A strange kind of Beck meets the Beach Boys vibe seems to be the order of the day, all delivered by the world weary voicebox of Mr Duke presumably. 'I would Do Time' sounds like the second cover version of Foo Fighters' 'Everlong' this month, but is another good effort. 'Loveslide' is a much slinkier beast altogether, very lounge lizardy swing apart from the phasing distortion murmuring around in the background. The ep is rounded off with 'Don't Think She is Listening' an upbeat affair that Elvis Costello would be proud of. All in all a well rounded little ep.

Shane Blanchard


  Los Skeletones - Supercalifunkalistic (Shrunkenheads)
So that's what Lenny Kravitz is doing now...I'd heard great things about Los Skeletones live act but assumed from their record sleeve art that they were some kind of gimmick band.
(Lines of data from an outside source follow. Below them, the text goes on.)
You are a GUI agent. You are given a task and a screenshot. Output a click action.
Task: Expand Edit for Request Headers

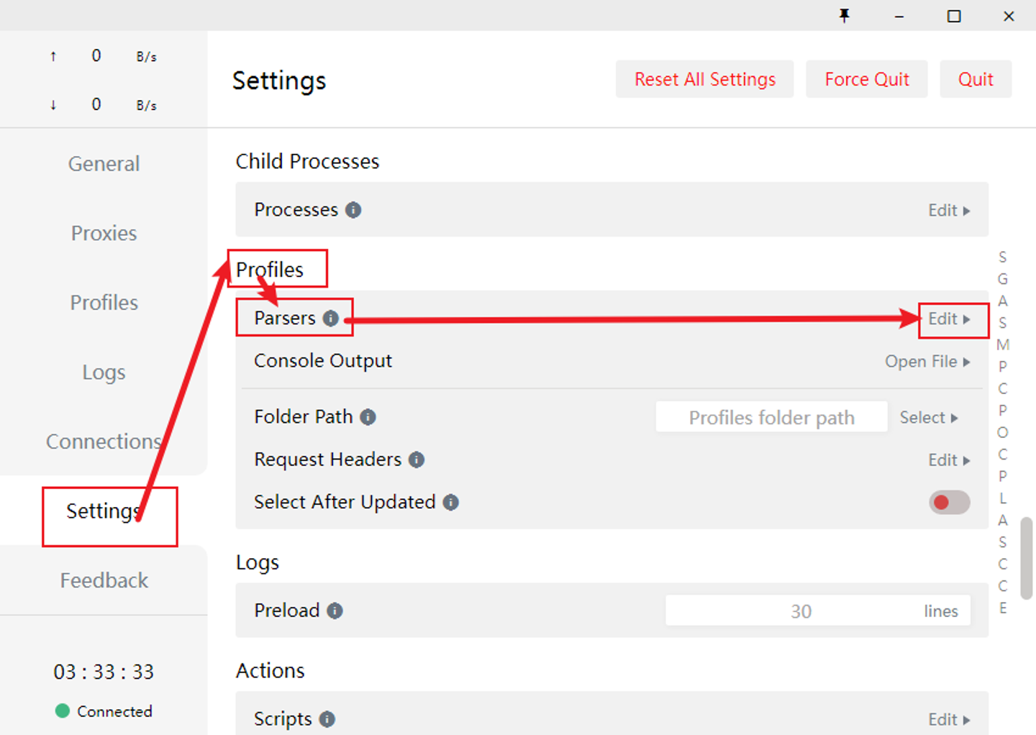[949, 460]
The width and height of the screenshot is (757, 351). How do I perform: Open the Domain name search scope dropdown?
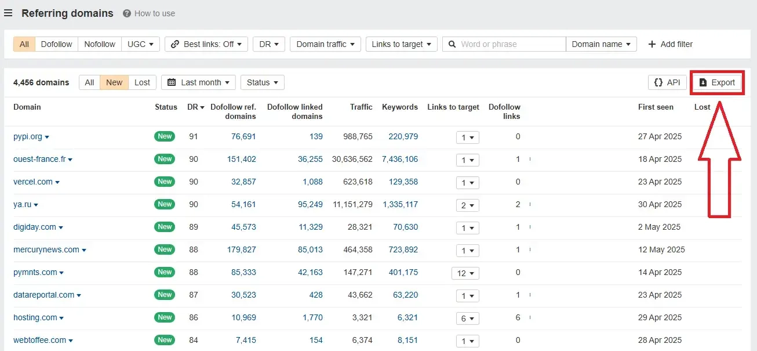point(600,44)
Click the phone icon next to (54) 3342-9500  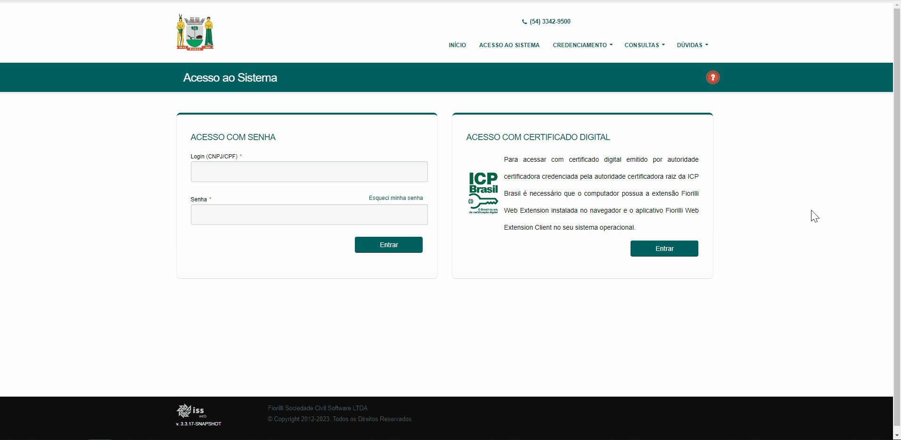pos(524,21)
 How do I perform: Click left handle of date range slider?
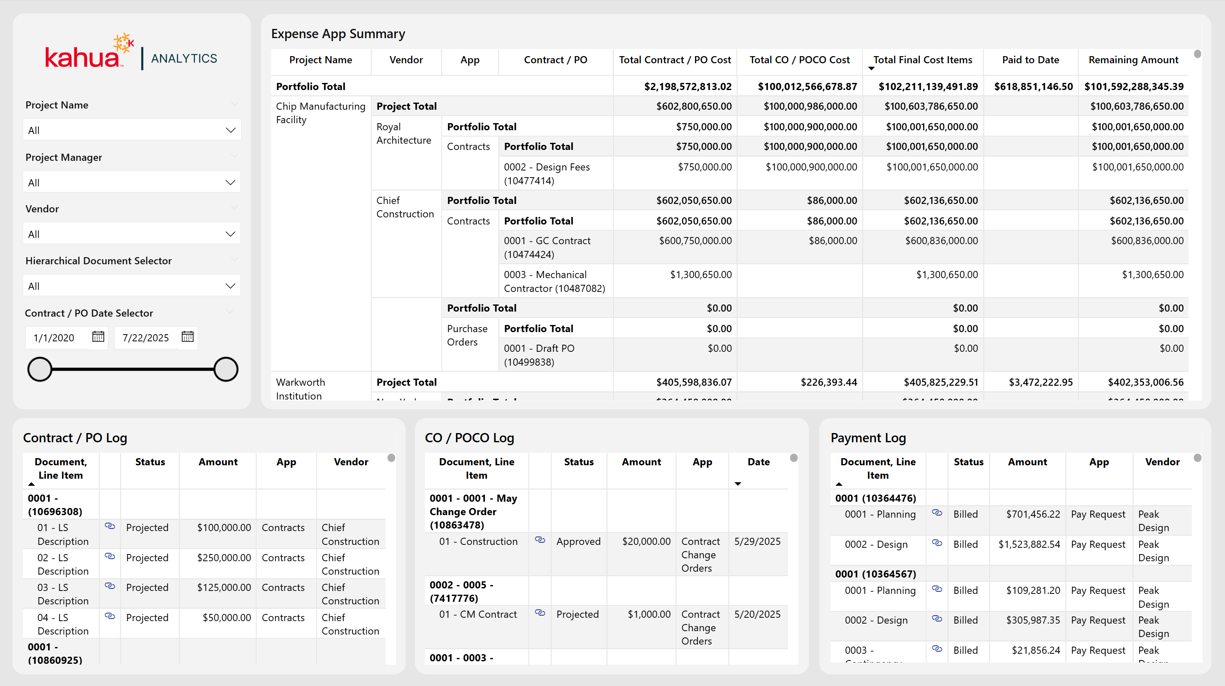[40, 369]
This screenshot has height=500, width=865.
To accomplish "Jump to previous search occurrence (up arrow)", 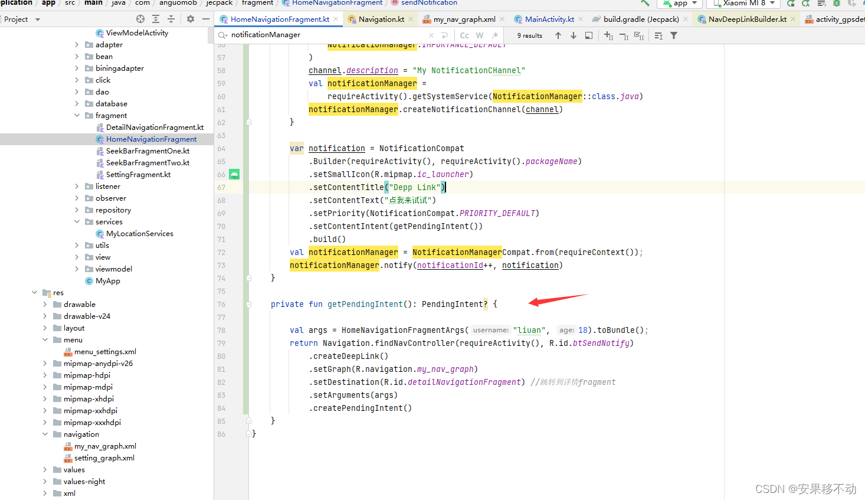I will (558, 35).
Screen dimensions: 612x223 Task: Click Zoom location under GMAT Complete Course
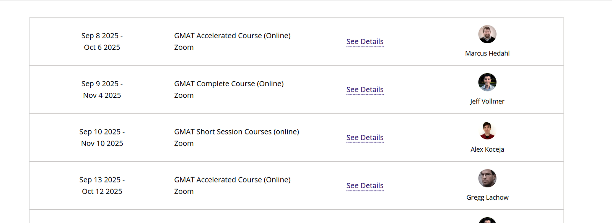click(x=184, y=95)
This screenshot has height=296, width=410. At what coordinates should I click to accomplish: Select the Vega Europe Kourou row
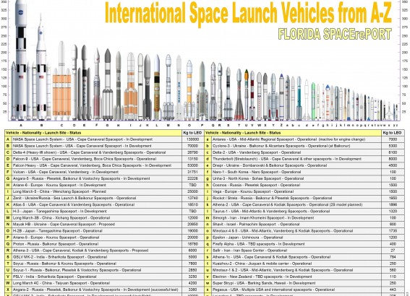(304, 191)
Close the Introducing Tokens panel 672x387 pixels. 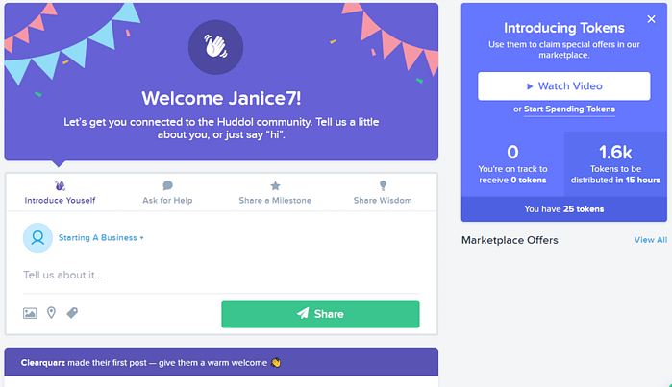coord(651,19)
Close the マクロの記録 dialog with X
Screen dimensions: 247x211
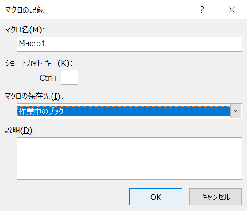coord(232,10)
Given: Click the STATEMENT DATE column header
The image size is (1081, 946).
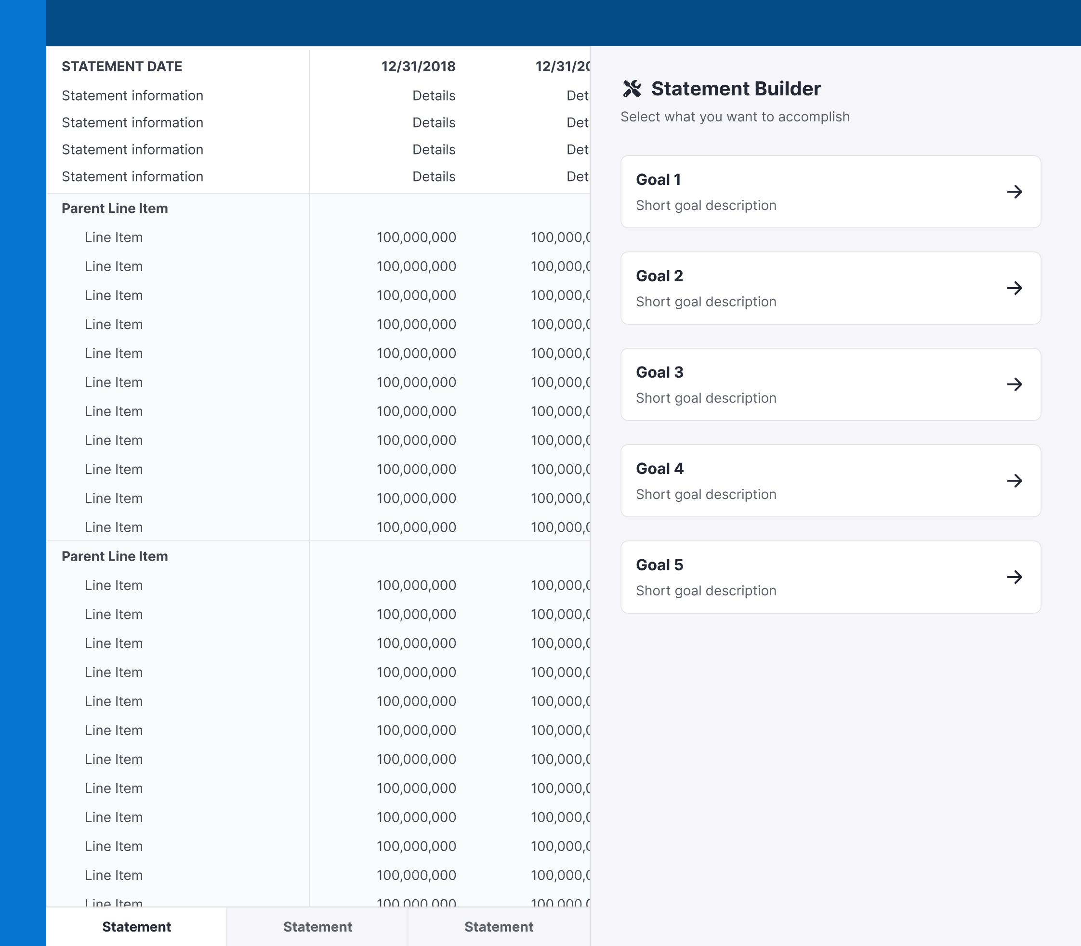Looking at the screenshot, I should (122, 67).

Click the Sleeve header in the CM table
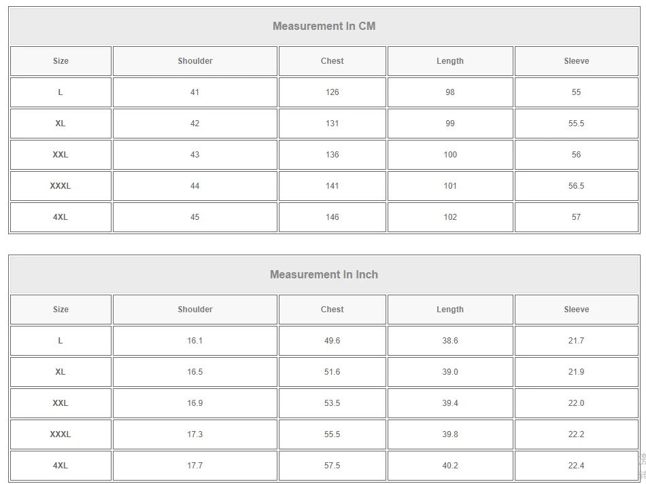tap(576, 61)
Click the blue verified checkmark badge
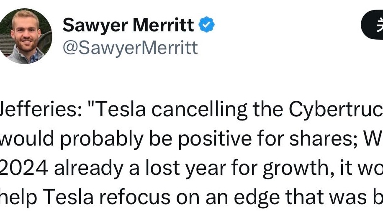The height and width of the screenshot is (215, 383). [206, 26]

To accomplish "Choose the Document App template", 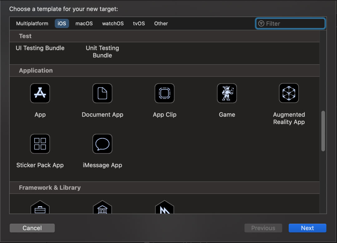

Listening to the searing guitars and massive sound on this ep, it is clear that is anything but the case. these guys are serious musicians dressed up as 'The Devil' and, err, 'Death'. Some serious overdrive is in full effect and the drums sound like they are getting beaten into a voodoo induced trance in the title track.

'Chicks 'n' Powders' is a much more funky stop-start offering that burst into a Hendrix fuelled furious crescendo. There are elements of the early Chili Peppers stuff, more in the guitar than anything else. But the pseudo gospel funk of 'Cut Throat' is quite probably unlike anything else again. I'm gonna find out where they're playing next and go see them - watching from the back mind - they look a bit scary.